文档片段:
===============
ActorRuntime 的 interface 定义:

// ActorRuntime is the main runtime for the actors subsystem.
type ActorRuntime interface {
	Actors
	io.Closer
	Init(context.Context) error
	IsActorHosted(ctx context.Context, req *ActorHostedRequest) bool
	GetRuntimeStatus(ctx context.Context) *runtimev1pb.ActorRuntime
	RegisterInternalActor(ctx context.Context, actorType string, actor InternalActorFactory, actorIdleTimeout time.Duration) error
}

ActorRuntime 继承了 Actors interface,call()方法在这里定义:

// Actors allow calling into virtual actors as well as actor state management.
type Actors interface {
	// Call an actor.
	Call(ctx context.Context, req *internalv1pb.InternalInvokeRequest) (*internalv1pb.InternalInvokeResponse, error)
  ......
}

Call()方法的代码实现:

func (a *actorsRuntime) Call(ctx context.Context, req *internalv1pb.InternalInvokeRequest) (res *internalv1pb.InternalInvokeResponse, err error) {
	err = a.placement.WaitUntilReady(ctx)
	if err != nil {
		return nil, fmt.Errorf("failed to wait for placement readiness: %w", err)
	}

	// Do a lookup to check if the actor is local
	actor := req.GetActor()
	actorType := actor.GetActorType()
	lar, err := a.placement.LookupActor(ctx, internal.LookupActorRequest{
		ActorType: actorType,
		ActorID:   actor.GetActorId(),
	})
===============
所给数据:
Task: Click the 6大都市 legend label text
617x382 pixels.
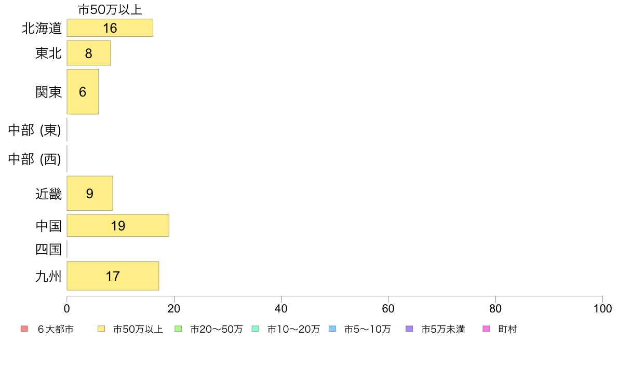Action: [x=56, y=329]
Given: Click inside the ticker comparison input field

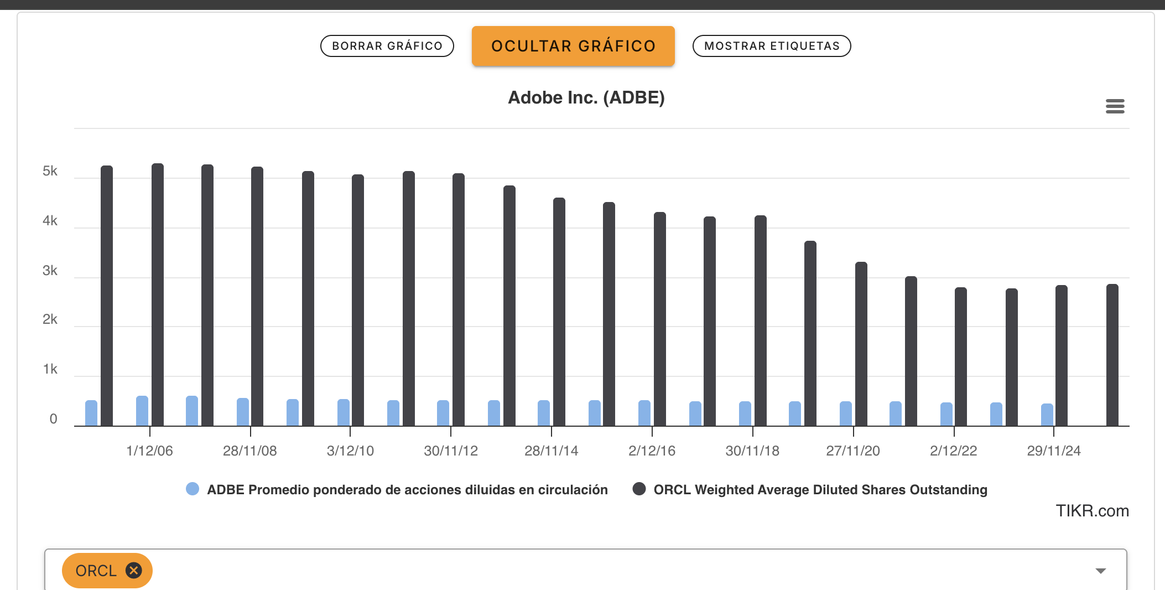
===============
练习说明:
A) 请照原样抄写文档片段中从“if err != nil”到“actor := req.GetActor()”的部分。
B) 请用两句话概括文档片段的内容。
C) 根据文档片段回答下列问题：
(i) ActorRuntime 接口中的 RegisterInternalActor 方法返回什么类型？
(ii) 在 Call() 的实现中，等待 placement 就绪失败时，返回的错误信息以哪句英文开头？
(iii) 调用 LookupActor 时，传入的 LookupActorRequest 设置了哪两个字段？

参考答案:
A)
if err != nil {
		return nil, fmt.Errorf("failed to wait for placement readiness: %w", err)
	}

	// Do a lookup to check if the actor is local
	actor := req.GetActor()

B) ActorRuntime 接口继承了 Actors 接口，用于调用 actor 的 Call() 方法就定义在 Actors 接口中。Call() 的实现先等待 placement 就绪，失败时返回错误，随后调用 LookupActor 查询，以检查该 actor 是否在本地。

C)
(i) error
(ii) failed to wait for placement readiness
(iii) ActorType 和 ActorID